Work to complete: Using the listing below, show all lines that hold the word "Geverifieerde".
Data extracts: Begin
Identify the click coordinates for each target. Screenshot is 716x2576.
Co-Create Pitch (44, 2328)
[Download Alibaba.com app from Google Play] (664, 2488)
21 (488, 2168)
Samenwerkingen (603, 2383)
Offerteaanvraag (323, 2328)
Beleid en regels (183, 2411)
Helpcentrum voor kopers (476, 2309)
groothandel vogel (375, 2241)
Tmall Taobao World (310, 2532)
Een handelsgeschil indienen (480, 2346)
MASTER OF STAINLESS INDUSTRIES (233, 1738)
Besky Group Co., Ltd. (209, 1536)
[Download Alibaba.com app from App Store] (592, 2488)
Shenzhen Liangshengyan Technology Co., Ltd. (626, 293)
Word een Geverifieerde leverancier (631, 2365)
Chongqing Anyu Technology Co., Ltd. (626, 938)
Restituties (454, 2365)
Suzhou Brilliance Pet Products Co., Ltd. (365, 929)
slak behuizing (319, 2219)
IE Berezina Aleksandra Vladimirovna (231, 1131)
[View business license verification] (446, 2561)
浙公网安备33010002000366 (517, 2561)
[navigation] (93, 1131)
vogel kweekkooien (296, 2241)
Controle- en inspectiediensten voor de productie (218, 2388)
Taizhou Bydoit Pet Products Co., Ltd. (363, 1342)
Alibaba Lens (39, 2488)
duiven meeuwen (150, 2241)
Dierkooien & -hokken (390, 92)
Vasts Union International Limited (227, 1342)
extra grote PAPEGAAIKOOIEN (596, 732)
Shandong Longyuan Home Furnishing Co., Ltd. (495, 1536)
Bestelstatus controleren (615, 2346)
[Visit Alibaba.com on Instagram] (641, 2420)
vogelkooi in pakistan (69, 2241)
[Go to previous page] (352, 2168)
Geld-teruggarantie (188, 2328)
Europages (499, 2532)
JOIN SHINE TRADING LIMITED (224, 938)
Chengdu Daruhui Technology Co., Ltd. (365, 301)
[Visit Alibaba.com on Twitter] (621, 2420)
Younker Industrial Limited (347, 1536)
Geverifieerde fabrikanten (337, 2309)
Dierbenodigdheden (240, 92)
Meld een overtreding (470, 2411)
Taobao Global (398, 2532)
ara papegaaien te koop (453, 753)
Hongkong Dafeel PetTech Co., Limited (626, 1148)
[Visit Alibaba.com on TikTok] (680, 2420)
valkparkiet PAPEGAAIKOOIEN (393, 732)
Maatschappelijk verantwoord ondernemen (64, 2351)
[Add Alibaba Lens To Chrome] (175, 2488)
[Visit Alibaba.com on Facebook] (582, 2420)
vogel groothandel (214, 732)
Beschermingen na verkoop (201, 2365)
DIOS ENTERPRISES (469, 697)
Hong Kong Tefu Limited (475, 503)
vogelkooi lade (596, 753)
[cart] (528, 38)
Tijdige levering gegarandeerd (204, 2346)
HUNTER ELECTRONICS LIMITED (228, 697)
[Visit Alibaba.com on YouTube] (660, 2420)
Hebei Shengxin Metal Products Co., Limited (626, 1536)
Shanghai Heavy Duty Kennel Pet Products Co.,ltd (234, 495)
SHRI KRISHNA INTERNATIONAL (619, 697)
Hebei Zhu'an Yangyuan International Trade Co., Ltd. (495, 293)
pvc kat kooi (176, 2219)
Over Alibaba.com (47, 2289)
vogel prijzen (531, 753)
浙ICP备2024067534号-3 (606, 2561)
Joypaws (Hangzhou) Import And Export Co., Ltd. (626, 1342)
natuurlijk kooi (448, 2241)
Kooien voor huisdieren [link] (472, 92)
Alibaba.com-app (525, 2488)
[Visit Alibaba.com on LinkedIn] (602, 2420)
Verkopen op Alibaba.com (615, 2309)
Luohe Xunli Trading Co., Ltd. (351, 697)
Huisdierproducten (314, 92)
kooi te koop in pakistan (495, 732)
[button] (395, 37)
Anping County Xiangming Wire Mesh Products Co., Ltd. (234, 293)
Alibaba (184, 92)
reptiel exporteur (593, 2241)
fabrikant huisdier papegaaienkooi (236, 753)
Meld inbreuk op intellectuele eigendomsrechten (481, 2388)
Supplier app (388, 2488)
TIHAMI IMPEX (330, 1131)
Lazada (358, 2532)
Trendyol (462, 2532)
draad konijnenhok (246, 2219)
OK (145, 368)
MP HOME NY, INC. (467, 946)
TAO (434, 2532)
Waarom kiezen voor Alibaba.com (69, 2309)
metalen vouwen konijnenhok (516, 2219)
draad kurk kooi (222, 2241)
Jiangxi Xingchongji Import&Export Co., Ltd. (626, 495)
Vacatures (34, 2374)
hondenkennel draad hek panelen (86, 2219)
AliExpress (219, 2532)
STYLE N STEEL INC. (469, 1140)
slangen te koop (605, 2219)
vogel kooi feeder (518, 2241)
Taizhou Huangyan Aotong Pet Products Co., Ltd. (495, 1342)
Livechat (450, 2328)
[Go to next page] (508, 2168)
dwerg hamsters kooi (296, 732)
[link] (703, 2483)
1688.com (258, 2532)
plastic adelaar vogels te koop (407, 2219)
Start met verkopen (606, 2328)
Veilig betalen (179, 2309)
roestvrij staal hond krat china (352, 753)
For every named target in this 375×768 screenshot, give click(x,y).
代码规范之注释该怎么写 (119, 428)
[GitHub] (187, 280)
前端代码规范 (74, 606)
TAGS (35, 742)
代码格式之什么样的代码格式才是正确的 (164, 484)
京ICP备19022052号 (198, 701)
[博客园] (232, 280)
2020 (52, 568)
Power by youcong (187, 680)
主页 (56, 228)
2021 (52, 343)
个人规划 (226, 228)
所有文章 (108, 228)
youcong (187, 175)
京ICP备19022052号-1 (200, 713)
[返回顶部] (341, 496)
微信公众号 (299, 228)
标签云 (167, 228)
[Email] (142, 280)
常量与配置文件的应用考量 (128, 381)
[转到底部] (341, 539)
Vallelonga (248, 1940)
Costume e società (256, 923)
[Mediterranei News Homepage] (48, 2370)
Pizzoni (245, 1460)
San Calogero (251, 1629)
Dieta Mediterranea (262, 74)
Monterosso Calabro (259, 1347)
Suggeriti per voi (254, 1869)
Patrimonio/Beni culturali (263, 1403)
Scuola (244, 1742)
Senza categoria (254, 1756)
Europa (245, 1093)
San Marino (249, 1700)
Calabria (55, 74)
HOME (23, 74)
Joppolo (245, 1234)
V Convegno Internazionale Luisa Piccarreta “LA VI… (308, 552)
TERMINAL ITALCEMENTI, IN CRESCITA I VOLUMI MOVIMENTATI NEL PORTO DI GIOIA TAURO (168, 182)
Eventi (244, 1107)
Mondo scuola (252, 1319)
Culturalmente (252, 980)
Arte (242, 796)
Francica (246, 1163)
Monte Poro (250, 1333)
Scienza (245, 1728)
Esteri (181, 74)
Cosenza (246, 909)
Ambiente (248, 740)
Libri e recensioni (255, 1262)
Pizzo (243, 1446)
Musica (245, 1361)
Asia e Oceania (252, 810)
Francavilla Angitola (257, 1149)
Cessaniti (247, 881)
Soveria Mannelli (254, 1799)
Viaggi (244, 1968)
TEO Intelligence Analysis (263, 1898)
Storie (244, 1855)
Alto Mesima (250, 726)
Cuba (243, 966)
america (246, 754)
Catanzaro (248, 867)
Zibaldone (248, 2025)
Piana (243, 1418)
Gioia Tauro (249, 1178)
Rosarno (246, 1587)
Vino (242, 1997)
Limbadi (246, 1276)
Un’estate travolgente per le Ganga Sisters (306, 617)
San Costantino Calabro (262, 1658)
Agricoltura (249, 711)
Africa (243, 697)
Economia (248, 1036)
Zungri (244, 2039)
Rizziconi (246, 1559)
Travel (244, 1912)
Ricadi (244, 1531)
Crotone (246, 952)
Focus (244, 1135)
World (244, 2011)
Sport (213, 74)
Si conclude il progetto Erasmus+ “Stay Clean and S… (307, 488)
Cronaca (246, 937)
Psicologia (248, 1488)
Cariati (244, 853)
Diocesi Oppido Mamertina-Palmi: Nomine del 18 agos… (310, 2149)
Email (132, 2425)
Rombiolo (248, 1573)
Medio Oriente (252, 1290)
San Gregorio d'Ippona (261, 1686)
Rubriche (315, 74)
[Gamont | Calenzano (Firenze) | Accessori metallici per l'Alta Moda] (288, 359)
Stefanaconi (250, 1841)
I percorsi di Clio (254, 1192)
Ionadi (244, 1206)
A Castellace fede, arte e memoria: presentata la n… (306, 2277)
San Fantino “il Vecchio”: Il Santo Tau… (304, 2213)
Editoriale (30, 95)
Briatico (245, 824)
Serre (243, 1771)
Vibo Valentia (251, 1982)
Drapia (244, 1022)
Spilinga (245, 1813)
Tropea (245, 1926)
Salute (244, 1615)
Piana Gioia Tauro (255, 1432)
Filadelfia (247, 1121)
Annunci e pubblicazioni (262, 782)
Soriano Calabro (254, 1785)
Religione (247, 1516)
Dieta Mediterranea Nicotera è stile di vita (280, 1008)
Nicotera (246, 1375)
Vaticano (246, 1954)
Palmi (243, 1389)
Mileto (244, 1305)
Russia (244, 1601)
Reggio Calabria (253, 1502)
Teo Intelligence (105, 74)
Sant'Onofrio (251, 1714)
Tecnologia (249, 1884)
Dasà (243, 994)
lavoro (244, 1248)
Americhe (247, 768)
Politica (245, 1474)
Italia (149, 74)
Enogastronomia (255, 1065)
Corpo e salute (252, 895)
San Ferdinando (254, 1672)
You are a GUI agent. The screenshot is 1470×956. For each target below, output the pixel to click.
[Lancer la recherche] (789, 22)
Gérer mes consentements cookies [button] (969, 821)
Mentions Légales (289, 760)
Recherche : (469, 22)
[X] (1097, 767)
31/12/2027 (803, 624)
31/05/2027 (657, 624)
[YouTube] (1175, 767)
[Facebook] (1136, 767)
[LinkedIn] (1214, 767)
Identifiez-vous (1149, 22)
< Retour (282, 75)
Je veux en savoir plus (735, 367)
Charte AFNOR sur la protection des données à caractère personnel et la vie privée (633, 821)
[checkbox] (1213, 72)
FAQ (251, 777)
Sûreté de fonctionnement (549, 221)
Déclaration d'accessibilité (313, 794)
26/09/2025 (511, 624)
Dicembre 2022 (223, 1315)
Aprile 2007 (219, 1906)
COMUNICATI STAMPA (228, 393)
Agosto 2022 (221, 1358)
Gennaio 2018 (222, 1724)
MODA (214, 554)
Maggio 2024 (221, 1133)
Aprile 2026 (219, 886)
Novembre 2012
Data extracts: End
Solution below:
Word een Geverifieerde leverancier (631, 2365)
Geverifieerde fabrikanten (337, 2309)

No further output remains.